Malcolm's is a voice that still rings true, and with no disrespect to Aston Villa and their manager, Ron Atkinson, who took on some of his flamboyance, it would do the heart a power of good if Rovers were to record a sensational victory in the third round of the FA Cup on Saturday.
Of all the comforting voices that have reached out to me since an accident a fortnight ago, predictably it was Malcolm's that conveyed the most imaginative and practical advice.
Let me put you in the picture, blurred though it still is. Two weeks ago I fell beneath a train. I don't know how this occurred, or why I was spared.
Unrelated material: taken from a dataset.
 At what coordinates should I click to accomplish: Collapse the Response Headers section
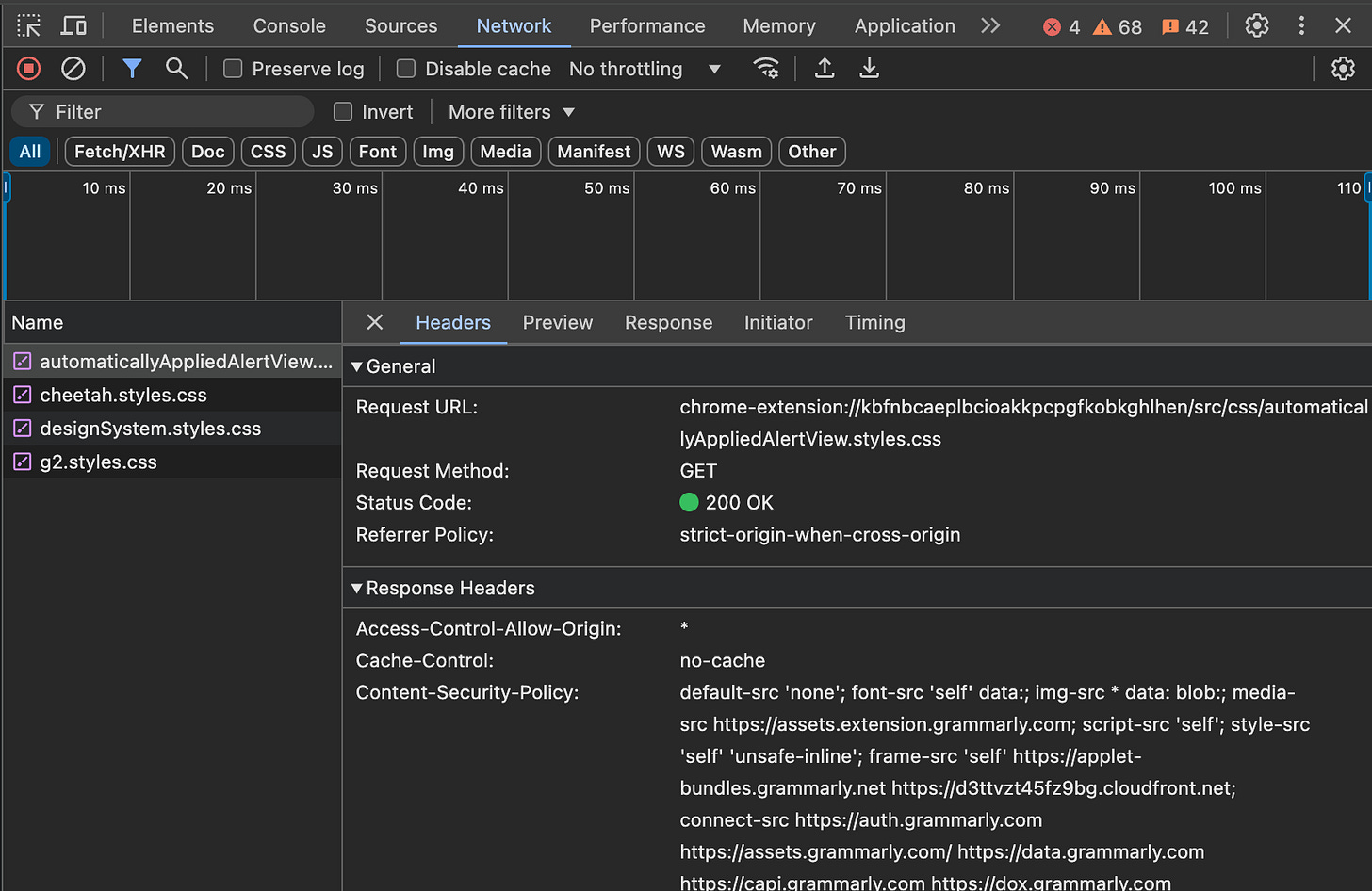click(357, 589)
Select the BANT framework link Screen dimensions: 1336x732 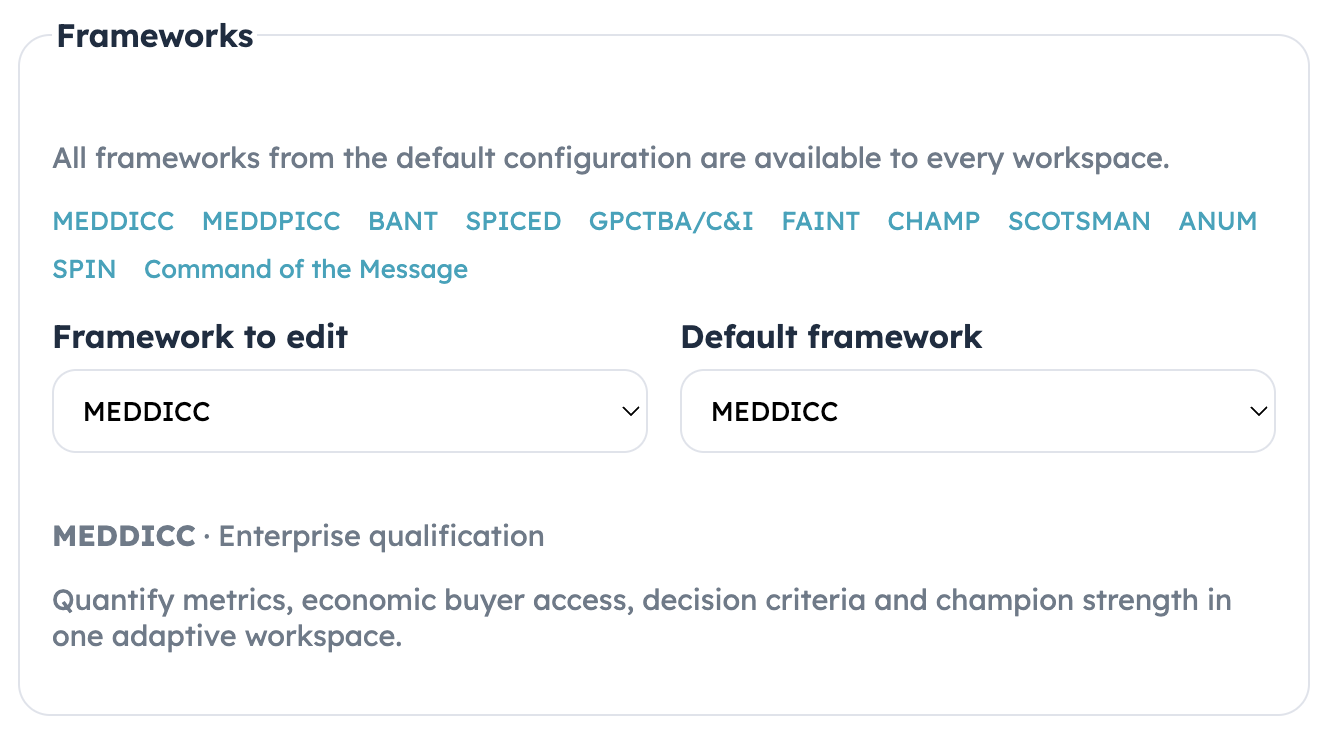(403, 221)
I do know that a great deal of expertise and care, all of it a monument to the sadly dilapidated National Health Service, was brought to bear upon my plight.
Some of the voices I heard, especially that of a compassionate railway policeman, will remain with me for the rest of my days. Others, more familiar, those of relatives, friends, colleagues, carried across the voice in my mind.
Mercifully, the outcome, difficult as it is sure to be, is that I did not lose my life or suffer horrible mutilation. Merely, if that is the word, the loss of my right hand. I am now unavoidably a southpaw.
It was to this problem that Allison applied himself without hesitation. Recalling that George Best once set out successfully to prove that he could play an entire match in the First Division without employing his most natural foot, the right, he said 'You are not George, but remember what we used to say. It's all in the mind.'
He went on to ask me a question. 'Why,' he said, 'do you think the Chinese are so good at table tennis?'
I thought it was some kind of a joke, Malcolm at his tricks again. 'Come on,' I said, 'where's the punchline?'
It was no joke. 'It's because they have great touch. And think about it, they use chopsticks.'
A light came on in my mind. Chopsticks? Dexterity. Touch. The most fundamental and yet important of football techniques.
With the chopsticks, using a hand that until last week was an auxiliary implement, I can now lift small objects and place them in a small pile. I am getting quite good at it.
Allison had set a difficult test, encouraging me as he did, when I came under his influence on coaching courses at Lilleshall in the long ago. 'You can be what you want to be,' he would say.
It was more or less what he said to Tony Book, who was approaching the veteran stage when Malcolm inspired him to rise from the relative anonymity of non-League football, and gain a regular place in the first-team at Manchester City, going on to share a Footballer of the Year award with the great Dave Mackay.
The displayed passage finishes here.